Había varios grandes felinos abatidos, algunos con más de una lanza clavada.
—Yo he contado cinco —contestó Ayla.
—Los leones con lanzas de más de una persona deberán compartirse —dictaminó Joharran—. Los cazadores pueden decidir qué hacer con ellos.
—Las únicas lanzas en el macho y esta hembra son de Ayla y mías, así que podemos atribuírnoslos —dijo Jondalar—. Nosotros hemos hecho lo necesario, pero ellos estaban defendiendo a su familia, y deseamos honrar sus espíritus. Aquí no tenemos ningún Zelandoni, pero podemos dar un trago de agua a cada uno antes de dejarlos partir de camino al mundo de los espíritus, y enterrar sus corazones para devolvérselos a la Madre.
Los demás cazadores asintieron.
Ayla se acercó a la leona que había matado y sacó su odre de agua. Estaba hecho con el estómago bien lavado de un ciervo. Tenía la abertura inferior cerrada mediante un nudo, y en la superior llevaba encajada una vértebra de ciervo con las proyecciones desbastadas y sujeta con un tendón bien atado. El orificio natural en el centro de esa porción de columna vertebral proporcionaba un pitorro muy útil. El tapón era una correa de piel fina con varios nudos, unos encima de otros, introducida a presión en el agujero. Retiró el tapón de cuero anudado y se llenó la boca de agua. Se arrodilló junto a la cabeza de la leona, se la levantó y le abrió las fauces. A continuación, echó un chorro de agua de su boca a la del gran felino.
—Te damos gracias, Doni, Gran Madre de Todos, y damos gracias al espíritu del León Cavernario —declamó en voz alta. Empezó a formar con las manos los signos mudos del lenguaje formal del clan, el que empleaban para dirigirse al mundo de los espíritus, pero con voz queda tradujo el significado de los signos que realizaba—. Esta mujer da gracias al espíritu del Gran León Cavernario, el tótem de esta mujer, por permitir que unos cuantos seres vivos de este espíritu hayan caído bajo las lanzas de los humanos. Esta mujer expresa su pesar al gran espíritu del León Cavernario por la pérdida de sus seres vivos. La Gran Madre y el espíritu del León Cavernario saben que ha sido necesario para la seguridad de las personas, pero esta mujer desea manifestar su gratitud.

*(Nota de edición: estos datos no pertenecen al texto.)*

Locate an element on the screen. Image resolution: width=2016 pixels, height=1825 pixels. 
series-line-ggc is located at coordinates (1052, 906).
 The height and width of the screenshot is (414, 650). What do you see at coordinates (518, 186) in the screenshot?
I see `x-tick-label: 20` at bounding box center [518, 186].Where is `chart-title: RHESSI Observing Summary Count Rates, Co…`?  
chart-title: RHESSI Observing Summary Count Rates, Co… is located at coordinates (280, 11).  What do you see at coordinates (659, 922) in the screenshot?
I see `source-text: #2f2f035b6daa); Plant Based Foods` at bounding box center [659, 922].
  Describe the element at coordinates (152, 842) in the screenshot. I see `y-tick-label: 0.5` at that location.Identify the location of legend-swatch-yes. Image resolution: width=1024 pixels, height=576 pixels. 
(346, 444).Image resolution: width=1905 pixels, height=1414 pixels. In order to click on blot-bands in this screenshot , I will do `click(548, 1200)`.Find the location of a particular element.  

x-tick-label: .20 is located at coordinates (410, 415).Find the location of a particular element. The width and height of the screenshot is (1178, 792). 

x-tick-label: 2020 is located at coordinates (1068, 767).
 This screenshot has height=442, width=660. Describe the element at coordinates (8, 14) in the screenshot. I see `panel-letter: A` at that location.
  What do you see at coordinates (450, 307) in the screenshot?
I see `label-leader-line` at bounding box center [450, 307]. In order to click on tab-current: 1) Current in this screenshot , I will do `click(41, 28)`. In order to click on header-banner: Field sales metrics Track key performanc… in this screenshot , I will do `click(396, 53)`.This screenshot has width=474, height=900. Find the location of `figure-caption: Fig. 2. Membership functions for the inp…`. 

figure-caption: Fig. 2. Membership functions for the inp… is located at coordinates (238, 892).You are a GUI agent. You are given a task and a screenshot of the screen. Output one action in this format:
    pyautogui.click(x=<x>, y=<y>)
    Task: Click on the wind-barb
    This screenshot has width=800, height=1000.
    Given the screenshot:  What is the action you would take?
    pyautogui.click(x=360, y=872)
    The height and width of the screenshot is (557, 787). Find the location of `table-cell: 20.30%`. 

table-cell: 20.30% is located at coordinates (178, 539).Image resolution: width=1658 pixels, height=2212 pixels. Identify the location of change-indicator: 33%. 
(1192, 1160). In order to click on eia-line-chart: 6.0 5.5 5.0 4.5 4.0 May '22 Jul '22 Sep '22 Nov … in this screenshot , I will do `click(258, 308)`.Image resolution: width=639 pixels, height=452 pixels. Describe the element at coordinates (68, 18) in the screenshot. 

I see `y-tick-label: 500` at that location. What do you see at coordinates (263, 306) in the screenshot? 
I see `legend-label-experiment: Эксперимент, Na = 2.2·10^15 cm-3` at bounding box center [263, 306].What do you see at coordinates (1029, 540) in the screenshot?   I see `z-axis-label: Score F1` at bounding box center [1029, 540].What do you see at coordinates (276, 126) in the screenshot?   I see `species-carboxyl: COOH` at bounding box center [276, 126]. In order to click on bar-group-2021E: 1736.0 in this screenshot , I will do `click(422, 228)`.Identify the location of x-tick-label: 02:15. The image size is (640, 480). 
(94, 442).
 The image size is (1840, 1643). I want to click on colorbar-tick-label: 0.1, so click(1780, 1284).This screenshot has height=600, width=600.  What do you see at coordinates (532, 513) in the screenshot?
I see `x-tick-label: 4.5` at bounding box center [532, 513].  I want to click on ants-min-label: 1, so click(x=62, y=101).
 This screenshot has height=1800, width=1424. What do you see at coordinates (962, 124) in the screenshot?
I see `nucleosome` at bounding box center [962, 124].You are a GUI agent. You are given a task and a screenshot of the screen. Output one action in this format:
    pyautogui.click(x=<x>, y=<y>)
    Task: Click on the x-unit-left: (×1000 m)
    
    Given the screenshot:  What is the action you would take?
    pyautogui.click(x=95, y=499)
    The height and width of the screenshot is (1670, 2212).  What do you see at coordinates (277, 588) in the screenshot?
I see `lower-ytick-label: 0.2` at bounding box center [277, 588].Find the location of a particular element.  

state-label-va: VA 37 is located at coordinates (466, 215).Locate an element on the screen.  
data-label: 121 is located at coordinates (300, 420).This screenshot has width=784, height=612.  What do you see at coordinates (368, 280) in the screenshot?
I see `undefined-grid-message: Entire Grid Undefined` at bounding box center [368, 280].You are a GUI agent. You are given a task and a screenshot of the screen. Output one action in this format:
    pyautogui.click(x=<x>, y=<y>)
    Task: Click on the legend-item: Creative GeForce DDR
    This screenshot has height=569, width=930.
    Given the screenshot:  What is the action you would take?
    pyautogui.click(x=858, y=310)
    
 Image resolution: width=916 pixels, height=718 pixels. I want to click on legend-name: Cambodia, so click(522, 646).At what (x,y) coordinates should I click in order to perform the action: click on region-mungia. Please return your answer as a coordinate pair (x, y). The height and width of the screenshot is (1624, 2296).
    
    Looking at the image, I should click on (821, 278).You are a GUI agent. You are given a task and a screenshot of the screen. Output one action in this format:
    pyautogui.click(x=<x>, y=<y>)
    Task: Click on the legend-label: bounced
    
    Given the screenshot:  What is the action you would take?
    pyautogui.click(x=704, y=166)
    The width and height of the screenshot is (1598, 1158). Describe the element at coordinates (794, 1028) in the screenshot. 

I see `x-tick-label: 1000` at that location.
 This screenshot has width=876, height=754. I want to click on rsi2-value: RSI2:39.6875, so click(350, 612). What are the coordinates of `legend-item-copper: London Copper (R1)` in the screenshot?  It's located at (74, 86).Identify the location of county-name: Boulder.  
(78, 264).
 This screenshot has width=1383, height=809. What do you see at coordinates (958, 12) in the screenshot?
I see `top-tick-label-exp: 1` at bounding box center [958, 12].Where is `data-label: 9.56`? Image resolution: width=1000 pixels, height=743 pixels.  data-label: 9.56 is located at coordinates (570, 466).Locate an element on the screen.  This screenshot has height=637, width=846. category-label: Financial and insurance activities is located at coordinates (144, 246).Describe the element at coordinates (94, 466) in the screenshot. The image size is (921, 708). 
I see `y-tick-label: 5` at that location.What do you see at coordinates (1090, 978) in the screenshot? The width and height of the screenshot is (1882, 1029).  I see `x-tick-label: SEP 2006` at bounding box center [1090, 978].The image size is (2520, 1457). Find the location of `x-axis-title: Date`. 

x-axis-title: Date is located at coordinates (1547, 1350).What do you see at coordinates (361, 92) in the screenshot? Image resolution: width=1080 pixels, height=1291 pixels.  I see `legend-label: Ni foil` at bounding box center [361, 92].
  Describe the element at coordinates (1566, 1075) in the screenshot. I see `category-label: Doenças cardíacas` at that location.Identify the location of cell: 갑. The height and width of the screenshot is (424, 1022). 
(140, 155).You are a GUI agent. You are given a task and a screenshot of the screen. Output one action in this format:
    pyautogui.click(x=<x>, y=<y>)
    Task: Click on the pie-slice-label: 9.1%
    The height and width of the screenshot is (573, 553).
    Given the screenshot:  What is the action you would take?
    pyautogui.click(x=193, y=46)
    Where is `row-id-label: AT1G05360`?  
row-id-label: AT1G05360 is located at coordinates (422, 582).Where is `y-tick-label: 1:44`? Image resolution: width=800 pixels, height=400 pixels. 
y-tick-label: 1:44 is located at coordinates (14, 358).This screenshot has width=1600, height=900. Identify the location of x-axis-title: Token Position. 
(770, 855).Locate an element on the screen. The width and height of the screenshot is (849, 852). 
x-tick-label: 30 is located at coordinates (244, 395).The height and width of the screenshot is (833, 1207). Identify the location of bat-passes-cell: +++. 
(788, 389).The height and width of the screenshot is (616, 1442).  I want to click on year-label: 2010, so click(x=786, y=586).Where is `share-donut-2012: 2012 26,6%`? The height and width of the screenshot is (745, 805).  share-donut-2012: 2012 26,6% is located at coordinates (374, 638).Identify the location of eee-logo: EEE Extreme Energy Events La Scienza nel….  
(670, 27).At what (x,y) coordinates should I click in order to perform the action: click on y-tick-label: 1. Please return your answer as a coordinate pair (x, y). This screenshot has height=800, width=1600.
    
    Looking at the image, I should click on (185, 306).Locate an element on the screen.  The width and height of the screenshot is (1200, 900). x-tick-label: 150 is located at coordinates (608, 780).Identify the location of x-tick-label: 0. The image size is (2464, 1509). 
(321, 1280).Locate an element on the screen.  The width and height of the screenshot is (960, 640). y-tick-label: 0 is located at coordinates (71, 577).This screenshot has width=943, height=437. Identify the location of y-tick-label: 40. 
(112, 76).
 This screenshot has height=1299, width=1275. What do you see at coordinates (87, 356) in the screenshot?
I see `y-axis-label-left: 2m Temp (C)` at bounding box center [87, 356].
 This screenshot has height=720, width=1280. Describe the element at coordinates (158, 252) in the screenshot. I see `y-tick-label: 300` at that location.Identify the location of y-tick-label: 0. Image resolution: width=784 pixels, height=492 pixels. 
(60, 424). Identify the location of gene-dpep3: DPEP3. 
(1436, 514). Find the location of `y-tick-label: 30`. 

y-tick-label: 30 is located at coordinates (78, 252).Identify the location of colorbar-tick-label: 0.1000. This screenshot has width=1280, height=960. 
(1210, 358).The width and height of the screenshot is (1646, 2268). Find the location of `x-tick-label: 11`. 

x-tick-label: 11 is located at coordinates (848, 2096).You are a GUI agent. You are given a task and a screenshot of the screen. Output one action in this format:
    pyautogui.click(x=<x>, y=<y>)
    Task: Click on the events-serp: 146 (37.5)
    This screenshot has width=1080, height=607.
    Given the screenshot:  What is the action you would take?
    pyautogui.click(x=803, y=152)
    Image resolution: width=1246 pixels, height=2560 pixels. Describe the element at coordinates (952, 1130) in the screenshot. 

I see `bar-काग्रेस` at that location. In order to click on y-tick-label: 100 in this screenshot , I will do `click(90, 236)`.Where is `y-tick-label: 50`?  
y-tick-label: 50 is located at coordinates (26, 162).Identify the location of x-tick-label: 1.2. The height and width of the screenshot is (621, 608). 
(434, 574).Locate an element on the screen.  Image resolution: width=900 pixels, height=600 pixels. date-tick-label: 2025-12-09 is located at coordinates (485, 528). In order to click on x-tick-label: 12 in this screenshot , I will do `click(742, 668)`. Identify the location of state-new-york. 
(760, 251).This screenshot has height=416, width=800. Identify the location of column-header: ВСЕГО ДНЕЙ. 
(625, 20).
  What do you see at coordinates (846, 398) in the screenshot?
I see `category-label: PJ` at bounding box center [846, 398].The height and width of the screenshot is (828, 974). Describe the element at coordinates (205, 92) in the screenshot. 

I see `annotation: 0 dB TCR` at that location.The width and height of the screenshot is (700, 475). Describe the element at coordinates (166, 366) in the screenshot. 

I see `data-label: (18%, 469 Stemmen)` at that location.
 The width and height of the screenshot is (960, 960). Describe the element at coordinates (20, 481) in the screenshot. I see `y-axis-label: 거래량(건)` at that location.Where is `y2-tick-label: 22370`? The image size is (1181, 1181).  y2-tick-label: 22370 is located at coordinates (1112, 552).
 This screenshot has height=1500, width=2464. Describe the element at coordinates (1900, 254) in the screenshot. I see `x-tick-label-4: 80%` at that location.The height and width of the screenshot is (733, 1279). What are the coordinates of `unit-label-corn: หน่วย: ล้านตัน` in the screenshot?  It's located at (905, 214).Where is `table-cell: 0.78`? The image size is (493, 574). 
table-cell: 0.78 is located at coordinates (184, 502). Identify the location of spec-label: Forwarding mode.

Se volvió hacia el grupo de cazadores que la observaban. No lo había hecho tal como ellos estaban acostumbrados, pero era fascinante verla, y su pequeña ceremonia había sido del agrado de los cazadores que, superando sus temores, habían conseguido que su territorio fuera un lugar más seguro para ellos y los demás. También comprendieron por qué su Zelandoni, que era la Primera, había tomado a esa mujer como acólita.
—No me atribuiré a otros leones que puedan haber sido alcanzados por alguna de mis lanzas, pero me gustaría recuperar las lanzas —dijo Ayla—. Como esta leona sólo tiene clavada una lanza mía, me la atribuyo. Me quedaré con la piel y el rabo, además de las zarpas y los dientes.